But the sturdy Scotchmen gripped their oars and set their teeth, turning, doubling, twisting, shooting past rocky points that menaced death, portaging, lifting canoes by sheer grit and resolution up almost impassable rockways, over cliffs almost without a foothold and down into the wave again. So ran the Northwesters down the wild river to the sea, and camped near the present site of New Westminster. And lo! it was not the Columbia.
Back came Simon Fraser to Fort William on Lake Superior to report what he had done, and they crowned his brow with the name of his own great river, the Fraser.

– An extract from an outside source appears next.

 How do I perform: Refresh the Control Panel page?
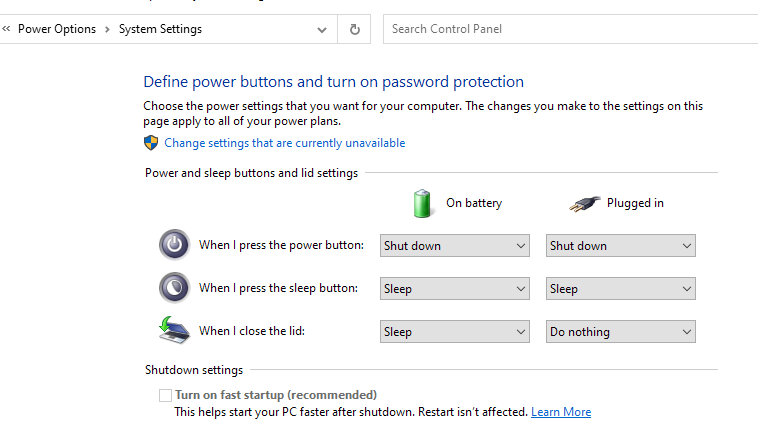click(354, 29)
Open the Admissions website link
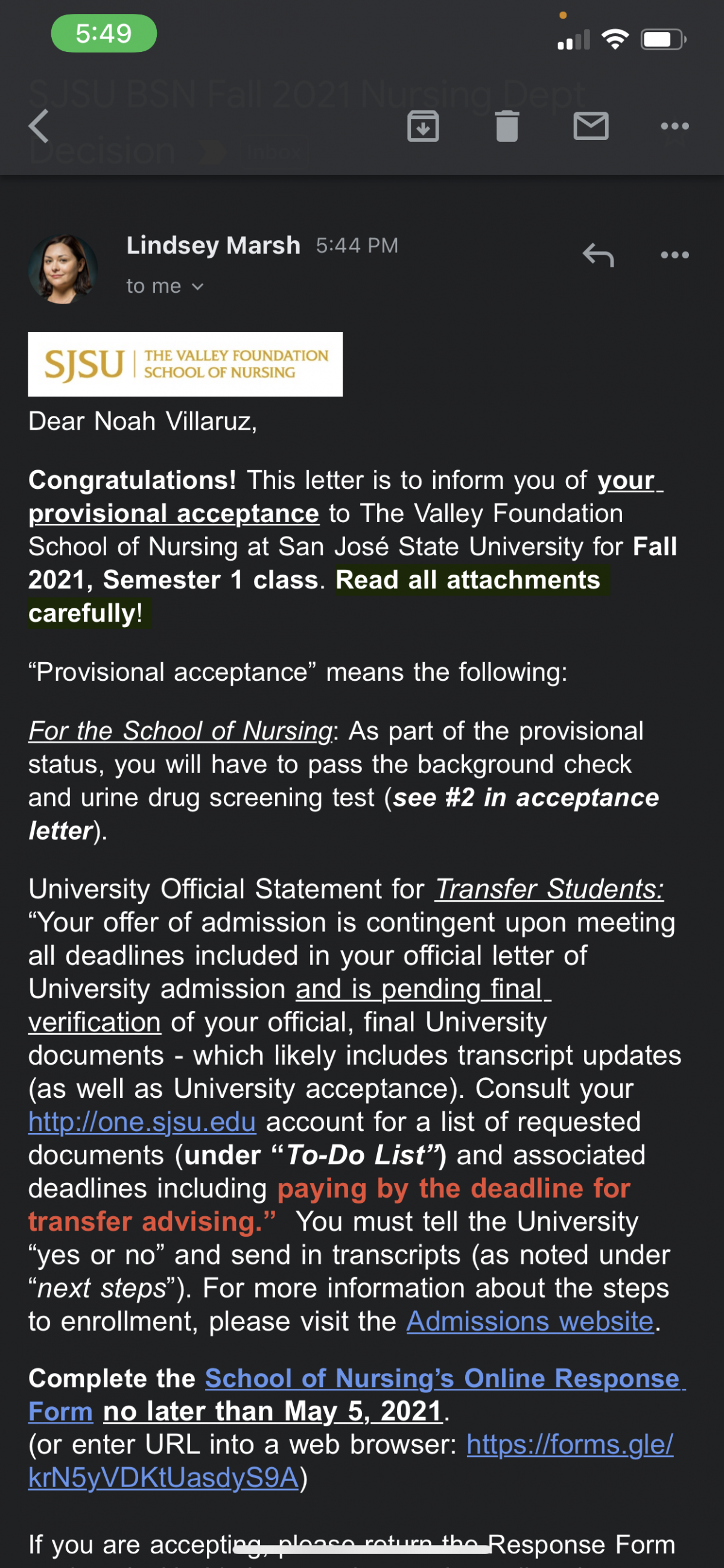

Travellers look down the frowning Fraser gorge to-day, and little realise why Simon Fraser made that daring journey.
XXI
"A SHIP! A SHIP!"
While Lewis and Clark were making preparations to leave Fort Clatsop, all unknown to them a ship was trying to cross the bar into the Columbia River. And what a tale had she to tell,—of hunger, misery, despair, and death at Sitka.

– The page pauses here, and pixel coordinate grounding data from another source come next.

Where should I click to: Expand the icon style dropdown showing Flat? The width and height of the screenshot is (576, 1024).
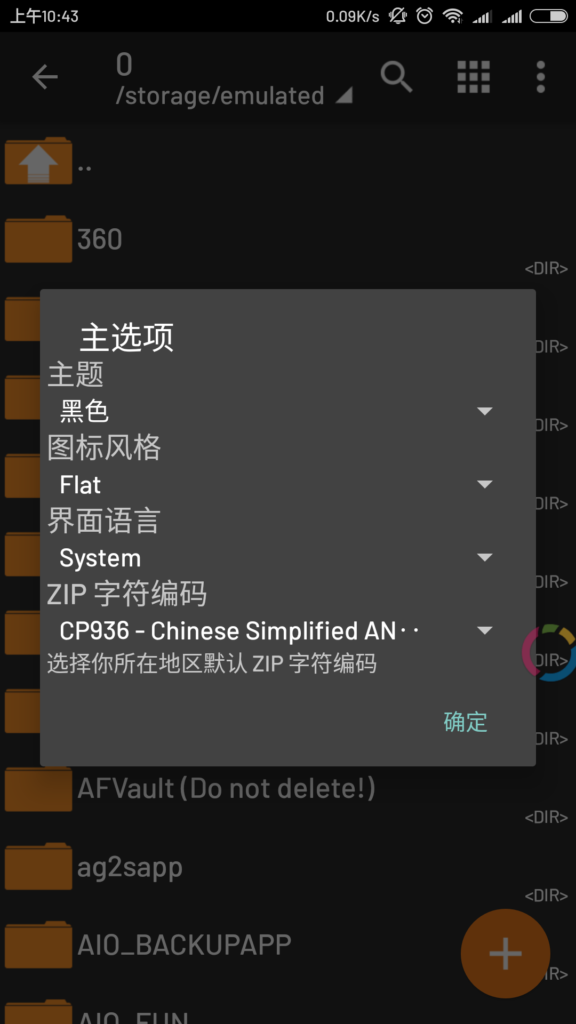(x=276, y=485)
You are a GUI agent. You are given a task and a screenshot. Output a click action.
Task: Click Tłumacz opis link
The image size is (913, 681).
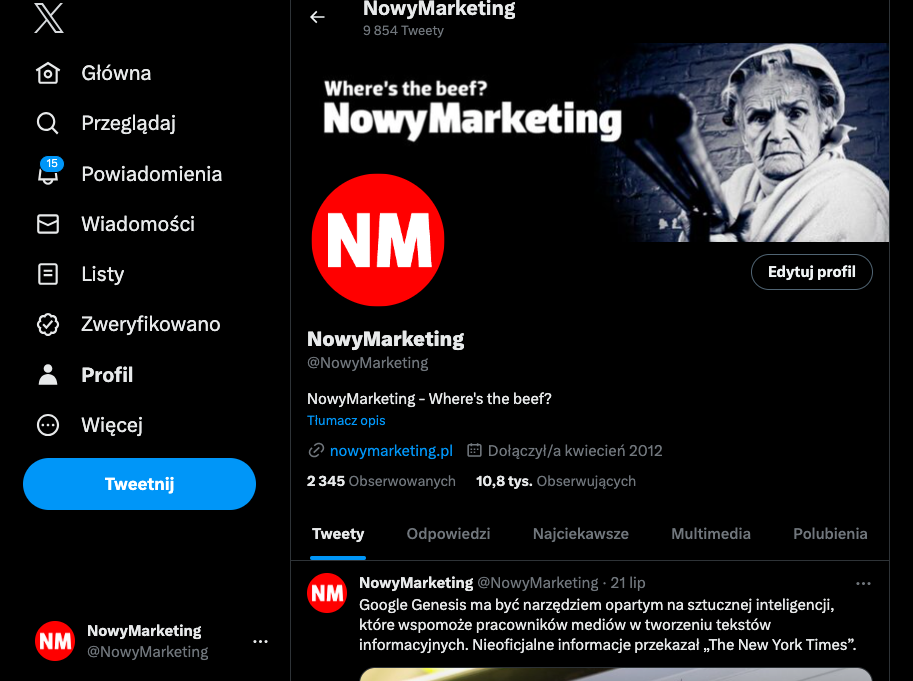(x=346, y=421)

Since 1787 the Boston ships had been trading along these shores. In that year 1792, when Captain Robert Gray discovered the Columbia River, there were already twenty-one American ships in the Pacific northwest.
In May, 1799, the Boston brig Caroline, Captain Cleveland, was buying furs in Sitka Sound, when coasting along over from the north came the greatest of all the Russians, Alexander von Baranof, with two ships and a fleet of bidarkas.
"What now will you have?" demanded the Sitka chief, as the expedition entered the basin of Sitka Sound.
"A place to build a fort and establish a settlement for trade," answered Baranof.
"A Boston ship is anchored below and buying many skins," answered the chief. But presents were distributed, a trade was made, and Russian axes began felling the virgin forest on the sides of Verstova.